Mira is the only advertising technology company in the bunch. There’s a transit technology startup, a sports health app, a mobile fashion community, two EdTech companies, a platform for distributing classical music digitally, a digital apparel printing company, telehealth software, contract management software and a SaaS platform for retailers to track competitors’ pricing changes.
It may be the most diverse group in the bunch by demographics too. Nearly half of the companies are located outside the United States and some aren’t even targeting the U.S. market. Four of the companies are led by women and many have foreign-born founders.
Let’s get started with Dart Music, which launched out of Nashville’s Project Music accelerator and is based at the Nashville Entrepreneur Center. The company, founded by a classical music composer, raised $1.5 million after completing the program last year. Its software attaches metadata to classical music for the first time, allowing classical composers to distribute and sell music digitally through services like iTunes and other online stores.
SPLT, which stands for “splitting fares”, helps connect people traveling similar routes for their morning commute. It promises cost savings, a reduction in traffic and emissions. The startup, which partners with major corporations to offer the service as a new commute option to employees, participated in the first class of Techstars Mobility accelerator program in Detroit last year, based at the Google Tech Hub Grand Circus. 

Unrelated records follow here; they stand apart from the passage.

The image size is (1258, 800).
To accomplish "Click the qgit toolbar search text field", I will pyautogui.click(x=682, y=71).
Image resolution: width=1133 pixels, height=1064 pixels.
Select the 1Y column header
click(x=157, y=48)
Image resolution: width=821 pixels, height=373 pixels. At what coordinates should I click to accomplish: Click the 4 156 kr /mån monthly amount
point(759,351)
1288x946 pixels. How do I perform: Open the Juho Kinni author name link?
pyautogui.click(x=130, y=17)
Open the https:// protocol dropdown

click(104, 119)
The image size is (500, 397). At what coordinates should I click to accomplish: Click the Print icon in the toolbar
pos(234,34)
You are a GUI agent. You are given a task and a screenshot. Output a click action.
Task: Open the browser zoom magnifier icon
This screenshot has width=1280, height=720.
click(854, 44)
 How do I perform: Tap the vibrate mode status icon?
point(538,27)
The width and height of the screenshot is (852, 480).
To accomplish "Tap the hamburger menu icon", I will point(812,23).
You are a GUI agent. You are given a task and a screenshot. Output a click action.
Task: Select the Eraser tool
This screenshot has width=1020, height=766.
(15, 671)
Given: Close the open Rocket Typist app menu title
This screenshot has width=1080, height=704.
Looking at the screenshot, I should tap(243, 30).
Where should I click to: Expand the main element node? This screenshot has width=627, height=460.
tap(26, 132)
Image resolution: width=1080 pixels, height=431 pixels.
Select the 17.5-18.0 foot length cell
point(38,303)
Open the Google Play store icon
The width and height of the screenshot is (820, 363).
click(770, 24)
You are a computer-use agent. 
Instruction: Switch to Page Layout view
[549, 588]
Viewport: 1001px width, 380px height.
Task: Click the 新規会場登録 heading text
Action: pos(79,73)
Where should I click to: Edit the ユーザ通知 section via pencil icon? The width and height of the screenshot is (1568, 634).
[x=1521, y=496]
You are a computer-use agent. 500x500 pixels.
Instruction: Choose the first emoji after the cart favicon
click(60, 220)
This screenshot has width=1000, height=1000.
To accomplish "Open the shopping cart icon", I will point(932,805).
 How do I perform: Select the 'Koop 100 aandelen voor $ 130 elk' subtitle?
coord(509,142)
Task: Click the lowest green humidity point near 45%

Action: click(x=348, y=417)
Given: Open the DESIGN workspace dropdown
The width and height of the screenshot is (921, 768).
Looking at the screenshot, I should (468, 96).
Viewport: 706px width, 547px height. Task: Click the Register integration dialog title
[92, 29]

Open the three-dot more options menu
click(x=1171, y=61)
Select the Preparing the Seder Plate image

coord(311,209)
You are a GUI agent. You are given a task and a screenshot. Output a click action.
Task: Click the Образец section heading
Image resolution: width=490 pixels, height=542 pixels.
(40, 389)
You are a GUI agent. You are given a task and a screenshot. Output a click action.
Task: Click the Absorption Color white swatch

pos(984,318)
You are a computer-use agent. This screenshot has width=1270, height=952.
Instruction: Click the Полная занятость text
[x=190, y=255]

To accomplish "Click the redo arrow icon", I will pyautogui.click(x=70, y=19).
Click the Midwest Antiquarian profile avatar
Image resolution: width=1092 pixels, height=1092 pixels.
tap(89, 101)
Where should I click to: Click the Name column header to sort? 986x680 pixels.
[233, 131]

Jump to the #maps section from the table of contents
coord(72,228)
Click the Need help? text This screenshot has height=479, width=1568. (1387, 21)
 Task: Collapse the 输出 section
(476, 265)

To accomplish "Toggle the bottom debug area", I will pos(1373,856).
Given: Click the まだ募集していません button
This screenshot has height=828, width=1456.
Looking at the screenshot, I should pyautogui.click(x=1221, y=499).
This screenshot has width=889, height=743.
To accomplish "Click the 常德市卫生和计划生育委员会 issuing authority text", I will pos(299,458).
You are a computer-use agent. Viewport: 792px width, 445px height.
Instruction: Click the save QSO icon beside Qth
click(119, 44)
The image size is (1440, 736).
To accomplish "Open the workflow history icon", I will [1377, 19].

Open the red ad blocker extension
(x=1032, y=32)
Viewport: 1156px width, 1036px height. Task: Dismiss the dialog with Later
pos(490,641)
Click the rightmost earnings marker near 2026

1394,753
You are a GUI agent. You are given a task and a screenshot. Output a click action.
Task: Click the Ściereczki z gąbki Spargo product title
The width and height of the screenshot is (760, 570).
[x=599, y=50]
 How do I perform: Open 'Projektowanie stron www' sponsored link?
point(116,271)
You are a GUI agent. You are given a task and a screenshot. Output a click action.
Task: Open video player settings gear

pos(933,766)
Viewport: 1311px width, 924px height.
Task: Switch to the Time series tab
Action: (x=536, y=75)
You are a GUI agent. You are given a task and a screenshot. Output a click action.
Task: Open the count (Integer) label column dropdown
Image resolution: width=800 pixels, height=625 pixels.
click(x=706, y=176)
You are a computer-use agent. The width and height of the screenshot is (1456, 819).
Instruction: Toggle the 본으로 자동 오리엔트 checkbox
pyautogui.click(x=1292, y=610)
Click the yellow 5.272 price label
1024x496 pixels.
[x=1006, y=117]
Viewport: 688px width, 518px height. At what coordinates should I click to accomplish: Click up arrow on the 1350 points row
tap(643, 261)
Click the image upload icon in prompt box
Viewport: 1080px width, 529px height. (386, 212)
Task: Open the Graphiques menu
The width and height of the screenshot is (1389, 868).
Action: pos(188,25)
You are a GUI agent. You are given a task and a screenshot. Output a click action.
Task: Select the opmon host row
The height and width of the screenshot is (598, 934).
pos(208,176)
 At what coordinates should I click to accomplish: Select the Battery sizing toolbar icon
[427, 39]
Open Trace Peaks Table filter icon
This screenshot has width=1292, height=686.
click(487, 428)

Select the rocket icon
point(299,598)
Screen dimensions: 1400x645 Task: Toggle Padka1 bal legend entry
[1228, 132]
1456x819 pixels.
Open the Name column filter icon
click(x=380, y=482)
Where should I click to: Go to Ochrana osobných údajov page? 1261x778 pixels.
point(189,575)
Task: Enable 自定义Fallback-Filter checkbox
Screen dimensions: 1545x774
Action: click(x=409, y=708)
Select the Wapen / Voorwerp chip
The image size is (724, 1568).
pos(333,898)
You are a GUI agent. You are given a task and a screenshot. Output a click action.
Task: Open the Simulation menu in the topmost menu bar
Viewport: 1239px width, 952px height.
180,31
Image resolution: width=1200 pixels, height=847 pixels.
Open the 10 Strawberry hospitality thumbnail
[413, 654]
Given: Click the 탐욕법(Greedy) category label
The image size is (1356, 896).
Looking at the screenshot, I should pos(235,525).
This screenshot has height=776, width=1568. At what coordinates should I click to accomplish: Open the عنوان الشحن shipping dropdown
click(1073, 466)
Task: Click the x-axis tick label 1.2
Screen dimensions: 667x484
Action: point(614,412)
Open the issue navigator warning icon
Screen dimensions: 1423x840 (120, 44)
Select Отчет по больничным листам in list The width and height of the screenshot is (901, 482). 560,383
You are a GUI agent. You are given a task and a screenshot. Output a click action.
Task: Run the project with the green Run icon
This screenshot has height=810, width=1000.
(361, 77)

It also was selected as one of 15 startups to participate in the national Clean Energy Trust Challenge and a regional finalist for the Hult Prize Challenge in Shanghai.
Repping Austin is Chiron Health, a three-year-old telemedicine company that works within a medical practice’s existing workflow to make video chat seamless for doctors and patients and also allows for full reimbursement from payors. The company raised $2.3 million late last year from Capital Factory, where it’s also headquartered, as well as a pair of venture capital funds.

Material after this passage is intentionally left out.